Task details: Look in the material below for the line holding "At what coordinates should I click to accomplish: Toggle". Set it down exactly, with each later line up to and including the line holding "Task: Click the Dagar page title".

Source material:
-- Opening Marker --

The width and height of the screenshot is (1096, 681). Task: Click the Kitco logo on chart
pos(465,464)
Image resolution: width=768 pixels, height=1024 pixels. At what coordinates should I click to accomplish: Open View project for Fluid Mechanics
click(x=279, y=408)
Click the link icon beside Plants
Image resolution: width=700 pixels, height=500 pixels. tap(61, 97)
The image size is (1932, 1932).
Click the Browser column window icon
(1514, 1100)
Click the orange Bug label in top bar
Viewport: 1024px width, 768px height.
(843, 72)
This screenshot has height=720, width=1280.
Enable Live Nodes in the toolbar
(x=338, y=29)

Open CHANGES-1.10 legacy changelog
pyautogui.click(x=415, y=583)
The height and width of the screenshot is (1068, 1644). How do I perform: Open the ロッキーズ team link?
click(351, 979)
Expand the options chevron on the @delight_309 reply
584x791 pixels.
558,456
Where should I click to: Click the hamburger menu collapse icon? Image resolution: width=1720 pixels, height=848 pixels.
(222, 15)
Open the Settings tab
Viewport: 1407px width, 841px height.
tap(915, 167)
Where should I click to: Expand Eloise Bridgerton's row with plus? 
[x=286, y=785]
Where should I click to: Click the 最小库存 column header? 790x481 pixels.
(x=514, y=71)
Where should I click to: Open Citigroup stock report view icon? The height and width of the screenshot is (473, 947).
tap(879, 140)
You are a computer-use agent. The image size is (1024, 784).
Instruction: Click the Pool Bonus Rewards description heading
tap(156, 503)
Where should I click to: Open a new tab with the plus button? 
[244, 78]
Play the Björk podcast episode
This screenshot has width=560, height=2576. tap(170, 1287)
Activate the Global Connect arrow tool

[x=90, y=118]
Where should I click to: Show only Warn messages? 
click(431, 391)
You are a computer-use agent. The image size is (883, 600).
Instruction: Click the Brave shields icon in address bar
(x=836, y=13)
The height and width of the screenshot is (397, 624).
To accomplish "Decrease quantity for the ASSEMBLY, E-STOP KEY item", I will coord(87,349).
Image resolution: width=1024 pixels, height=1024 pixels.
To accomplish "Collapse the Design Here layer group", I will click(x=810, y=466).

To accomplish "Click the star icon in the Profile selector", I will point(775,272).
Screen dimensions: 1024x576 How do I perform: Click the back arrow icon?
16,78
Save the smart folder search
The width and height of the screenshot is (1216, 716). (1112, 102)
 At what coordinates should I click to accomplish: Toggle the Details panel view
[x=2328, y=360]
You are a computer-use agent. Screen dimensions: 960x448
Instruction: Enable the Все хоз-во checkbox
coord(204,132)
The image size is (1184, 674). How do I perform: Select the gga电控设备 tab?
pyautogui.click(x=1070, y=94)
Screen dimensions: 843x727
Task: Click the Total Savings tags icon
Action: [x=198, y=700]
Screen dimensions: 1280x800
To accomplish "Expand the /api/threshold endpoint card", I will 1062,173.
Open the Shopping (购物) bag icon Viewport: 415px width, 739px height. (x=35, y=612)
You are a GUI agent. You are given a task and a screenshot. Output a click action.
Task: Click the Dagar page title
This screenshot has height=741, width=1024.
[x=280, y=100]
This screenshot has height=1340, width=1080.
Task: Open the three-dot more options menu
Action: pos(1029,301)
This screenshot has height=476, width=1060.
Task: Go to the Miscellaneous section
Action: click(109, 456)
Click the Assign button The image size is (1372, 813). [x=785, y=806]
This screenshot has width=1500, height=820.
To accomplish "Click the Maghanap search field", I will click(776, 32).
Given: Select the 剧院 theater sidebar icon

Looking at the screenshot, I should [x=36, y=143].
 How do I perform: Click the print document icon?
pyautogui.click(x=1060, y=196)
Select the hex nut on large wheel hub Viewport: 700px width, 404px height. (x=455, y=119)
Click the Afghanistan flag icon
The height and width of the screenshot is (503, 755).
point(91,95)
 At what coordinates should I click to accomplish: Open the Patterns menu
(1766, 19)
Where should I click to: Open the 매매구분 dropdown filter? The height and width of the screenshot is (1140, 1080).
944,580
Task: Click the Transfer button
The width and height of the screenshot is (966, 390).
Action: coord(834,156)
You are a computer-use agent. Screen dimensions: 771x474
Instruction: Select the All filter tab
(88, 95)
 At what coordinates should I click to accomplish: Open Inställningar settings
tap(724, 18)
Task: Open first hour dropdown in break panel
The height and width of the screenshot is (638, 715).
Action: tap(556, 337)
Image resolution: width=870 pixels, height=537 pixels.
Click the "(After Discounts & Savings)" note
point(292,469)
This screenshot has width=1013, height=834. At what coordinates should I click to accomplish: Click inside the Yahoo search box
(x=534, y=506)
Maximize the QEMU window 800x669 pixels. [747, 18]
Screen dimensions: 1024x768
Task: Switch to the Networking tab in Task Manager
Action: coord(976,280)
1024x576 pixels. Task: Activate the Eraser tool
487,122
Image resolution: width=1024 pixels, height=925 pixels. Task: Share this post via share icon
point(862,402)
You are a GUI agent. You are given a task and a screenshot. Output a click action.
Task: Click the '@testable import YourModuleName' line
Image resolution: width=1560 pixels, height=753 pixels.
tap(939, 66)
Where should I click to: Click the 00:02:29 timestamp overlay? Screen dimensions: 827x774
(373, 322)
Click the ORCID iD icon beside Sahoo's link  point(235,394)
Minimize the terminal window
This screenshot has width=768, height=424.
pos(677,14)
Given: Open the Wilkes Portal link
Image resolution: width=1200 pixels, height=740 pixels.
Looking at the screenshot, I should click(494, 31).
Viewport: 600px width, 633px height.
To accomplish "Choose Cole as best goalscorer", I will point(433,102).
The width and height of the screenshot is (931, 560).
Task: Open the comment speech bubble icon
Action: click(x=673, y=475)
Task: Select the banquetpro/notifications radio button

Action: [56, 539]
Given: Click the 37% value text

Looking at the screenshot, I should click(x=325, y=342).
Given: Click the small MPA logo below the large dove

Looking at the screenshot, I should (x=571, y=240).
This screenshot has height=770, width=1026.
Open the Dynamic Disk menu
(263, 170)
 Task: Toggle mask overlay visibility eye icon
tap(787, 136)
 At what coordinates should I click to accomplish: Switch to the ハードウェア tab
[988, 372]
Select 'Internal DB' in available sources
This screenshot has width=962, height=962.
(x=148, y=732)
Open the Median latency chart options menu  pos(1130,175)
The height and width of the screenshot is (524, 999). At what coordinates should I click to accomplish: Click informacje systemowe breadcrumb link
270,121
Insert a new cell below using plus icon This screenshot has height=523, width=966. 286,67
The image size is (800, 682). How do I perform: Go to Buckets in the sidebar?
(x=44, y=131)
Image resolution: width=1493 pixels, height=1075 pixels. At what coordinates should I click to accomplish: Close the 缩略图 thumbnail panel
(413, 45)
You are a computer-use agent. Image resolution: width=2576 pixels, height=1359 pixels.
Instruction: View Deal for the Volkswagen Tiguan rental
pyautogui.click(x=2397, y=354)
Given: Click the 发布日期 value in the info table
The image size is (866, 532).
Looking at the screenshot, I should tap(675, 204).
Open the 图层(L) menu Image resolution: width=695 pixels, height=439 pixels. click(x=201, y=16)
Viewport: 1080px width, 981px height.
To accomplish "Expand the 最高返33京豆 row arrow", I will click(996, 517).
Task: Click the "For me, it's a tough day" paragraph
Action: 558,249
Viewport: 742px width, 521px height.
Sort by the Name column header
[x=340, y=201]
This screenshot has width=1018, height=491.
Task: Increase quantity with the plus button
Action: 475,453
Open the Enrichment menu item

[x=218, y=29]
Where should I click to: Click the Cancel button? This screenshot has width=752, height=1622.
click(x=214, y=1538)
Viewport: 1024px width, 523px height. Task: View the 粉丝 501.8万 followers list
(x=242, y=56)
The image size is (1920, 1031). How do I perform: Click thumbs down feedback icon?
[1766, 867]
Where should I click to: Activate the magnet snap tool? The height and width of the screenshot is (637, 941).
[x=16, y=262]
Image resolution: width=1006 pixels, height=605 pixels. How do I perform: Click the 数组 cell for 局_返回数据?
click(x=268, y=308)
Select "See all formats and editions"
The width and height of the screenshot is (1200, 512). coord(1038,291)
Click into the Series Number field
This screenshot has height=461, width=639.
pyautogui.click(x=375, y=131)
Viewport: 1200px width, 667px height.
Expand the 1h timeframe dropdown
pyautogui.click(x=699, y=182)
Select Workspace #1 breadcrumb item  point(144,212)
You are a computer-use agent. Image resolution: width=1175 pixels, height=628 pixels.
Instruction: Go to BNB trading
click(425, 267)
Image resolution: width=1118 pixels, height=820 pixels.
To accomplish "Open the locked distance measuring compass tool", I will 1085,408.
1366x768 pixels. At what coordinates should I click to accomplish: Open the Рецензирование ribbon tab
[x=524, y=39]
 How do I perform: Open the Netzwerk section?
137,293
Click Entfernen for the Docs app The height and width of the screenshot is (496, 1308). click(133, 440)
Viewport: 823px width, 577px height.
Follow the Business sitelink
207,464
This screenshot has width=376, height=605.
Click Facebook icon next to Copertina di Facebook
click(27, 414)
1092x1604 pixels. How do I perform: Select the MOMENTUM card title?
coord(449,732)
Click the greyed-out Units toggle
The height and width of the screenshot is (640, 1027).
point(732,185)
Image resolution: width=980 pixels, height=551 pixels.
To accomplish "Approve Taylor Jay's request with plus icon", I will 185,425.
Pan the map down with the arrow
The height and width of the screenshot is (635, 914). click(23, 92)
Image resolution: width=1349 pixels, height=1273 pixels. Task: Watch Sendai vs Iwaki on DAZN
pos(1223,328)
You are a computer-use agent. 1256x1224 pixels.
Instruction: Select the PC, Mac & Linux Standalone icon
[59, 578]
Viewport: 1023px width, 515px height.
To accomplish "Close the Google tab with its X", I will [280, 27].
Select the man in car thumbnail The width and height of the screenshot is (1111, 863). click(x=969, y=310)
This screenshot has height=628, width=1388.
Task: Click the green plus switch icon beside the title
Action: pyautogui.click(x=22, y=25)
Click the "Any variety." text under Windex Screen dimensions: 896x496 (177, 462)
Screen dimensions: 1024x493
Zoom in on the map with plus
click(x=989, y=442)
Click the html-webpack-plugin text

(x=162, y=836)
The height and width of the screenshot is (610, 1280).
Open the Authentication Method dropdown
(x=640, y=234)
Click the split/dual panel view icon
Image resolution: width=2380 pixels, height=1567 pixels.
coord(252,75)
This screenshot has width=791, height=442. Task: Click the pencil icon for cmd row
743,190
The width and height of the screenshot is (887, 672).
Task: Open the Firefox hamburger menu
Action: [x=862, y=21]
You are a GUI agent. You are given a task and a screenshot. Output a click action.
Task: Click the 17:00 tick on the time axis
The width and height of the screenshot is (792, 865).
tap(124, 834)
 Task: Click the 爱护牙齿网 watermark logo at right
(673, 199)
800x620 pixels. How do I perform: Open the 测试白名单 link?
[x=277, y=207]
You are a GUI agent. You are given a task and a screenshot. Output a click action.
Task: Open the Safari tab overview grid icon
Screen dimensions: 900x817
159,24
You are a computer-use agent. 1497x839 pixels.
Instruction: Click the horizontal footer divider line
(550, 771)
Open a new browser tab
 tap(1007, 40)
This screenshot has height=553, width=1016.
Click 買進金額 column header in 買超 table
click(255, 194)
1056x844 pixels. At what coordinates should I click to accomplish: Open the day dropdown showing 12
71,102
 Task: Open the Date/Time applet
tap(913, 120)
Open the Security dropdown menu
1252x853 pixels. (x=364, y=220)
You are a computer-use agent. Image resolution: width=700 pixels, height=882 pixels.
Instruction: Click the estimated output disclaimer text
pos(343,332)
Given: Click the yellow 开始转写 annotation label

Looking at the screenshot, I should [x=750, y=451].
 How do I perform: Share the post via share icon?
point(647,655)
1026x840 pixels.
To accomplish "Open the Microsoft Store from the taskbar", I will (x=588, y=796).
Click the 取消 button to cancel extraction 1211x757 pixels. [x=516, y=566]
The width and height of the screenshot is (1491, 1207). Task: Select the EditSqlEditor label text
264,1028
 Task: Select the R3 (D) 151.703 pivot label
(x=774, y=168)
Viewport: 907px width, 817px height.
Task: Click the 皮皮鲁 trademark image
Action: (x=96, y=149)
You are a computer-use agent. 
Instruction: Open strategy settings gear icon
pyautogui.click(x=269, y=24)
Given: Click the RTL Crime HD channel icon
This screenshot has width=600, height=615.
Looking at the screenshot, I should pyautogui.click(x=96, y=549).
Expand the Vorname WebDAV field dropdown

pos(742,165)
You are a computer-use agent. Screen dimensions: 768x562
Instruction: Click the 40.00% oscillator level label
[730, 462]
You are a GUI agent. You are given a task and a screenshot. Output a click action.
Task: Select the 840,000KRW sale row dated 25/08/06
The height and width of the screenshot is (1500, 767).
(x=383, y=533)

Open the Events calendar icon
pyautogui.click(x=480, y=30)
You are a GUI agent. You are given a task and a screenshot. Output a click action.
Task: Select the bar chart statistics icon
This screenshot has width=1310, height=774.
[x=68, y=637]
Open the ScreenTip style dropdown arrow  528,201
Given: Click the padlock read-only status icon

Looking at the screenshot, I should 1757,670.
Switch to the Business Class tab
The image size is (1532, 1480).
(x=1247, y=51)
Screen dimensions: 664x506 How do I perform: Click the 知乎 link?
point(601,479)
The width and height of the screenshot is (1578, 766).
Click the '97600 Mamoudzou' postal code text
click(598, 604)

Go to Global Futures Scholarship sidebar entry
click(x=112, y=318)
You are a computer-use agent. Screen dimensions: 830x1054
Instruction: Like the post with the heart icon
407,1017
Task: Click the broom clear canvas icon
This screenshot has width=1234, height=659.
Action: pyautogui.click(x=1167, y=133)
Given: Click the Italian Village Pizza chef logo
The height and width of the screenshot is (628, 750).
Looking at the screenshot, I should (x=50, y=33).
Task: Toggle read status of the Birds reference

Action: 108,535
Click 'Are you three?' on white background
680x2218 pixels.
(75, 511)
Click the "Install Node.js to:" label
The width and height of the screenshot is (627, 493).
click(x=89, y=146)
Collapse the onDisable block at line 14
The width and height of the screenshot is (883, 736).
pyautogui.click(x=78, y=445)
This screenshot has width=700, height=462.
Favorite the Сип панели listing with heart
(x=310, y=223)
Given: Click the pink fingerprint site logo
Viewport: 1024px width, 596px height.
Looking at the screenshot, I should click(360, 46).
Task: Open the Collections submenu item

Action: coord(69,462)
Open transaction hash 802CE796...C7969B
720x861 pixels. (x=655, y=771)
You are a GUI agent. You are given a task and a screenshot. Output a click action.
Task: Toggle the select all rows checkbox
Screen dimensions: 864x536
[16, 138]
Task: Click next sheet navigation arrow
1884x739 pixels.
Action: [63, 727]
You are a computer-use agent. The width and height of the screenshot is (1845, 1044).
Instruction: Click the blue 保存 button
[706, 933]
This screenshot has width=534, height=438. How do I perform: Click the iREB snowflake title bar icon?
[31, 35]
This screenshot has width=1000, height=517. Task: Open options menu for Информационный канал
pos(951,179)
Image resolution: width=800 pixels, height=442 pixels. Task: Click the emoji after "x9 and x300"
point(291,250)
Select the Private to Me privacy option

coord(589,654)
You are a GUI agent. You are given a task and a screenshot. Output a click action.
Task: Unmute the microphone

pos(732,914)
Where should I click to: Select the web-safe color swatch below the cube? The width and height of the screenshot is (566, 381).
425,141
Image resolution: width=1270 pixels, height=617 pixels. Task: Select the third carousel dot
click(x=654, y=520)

-- Closing Marker --

Task solution:
 At what coordinates should I click to accomplish: Toggle the Details panel view
[x=2328, y=360]
You are a computer-use agent. Screen dimensions: 960x448
Instruction: Enable the Все хоз-во checkbox
coord(204,132)
The image size is (1184, 674). How do I perform: Select the gga电控设备 tab?
pyautogui.click(x=1070, y=94)
Screen dimensions: 843x727
Task: Click the Total Savings tags icon
Action: [x=198, y=700]
Screen dimensions: 1280x800
To accomplish "Expand the /api/threshold endpoint card", I will 1062,173.
Open the Shopping (购物) bag icon Viewport: 415px width, 739px height. (x=35, y=612)
You are a GUI agent. You are given a task and a screenshot. Output a click action.
Task: Click the Dagar page title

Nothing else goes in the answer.